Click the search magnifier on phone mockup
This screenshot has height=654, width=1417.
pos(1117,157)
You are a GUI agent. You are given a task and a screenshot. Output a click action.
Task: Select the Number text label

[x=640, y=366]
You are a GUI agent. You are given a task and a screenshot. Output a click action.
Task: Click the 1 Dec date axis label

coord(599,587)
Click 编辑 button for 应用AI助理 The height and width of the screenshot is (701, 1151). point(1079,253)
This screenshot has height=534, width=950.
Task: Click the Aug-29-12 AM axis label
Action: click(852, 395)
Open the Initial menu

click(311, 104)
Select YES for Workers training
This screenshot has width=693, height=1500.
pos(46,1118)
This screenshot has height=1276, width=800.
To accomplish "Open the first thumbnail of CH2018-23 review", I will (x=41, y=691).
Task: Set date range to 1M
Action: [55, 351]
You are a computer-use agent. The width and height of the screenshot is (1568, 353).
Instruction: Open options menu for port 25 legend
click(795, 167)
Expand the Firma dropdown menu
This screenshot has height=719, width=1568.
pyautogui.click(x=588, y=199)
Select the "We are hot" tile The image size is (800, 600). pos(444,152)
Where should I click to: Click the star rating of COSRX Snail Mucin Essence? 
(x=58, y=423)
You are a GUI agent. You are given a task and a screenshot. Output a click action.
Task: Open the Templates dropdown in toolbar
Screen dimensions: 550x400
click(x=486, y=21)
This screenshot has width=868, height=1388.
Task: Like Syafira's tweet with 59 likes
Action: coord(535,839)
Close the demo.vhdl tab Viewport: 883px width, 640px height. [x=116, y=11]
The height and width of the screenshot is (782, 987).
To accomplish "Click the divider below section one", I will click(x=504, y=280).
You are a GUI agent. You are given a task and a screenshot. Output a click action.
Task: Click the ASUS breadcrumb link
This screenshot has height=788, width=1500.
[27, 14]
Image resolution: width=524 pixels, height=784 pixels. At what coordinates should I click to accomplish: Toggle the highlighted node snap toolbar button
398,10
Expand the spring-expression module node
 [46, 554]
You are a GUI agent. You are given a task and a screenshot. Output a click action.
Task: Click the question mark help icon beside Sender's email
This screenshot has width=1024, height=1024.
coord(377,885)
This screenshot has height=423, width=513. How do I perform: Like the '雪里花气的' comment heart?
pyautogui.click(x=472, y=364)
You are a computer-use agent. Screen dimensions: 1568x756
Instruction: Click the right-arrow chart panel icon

────

### Directions
Copy out every line of the entries where the string "dropdown" shows up.

### Response below
Expand the Firma dropdown menu
Task: Open the Templates dropdown in toolbar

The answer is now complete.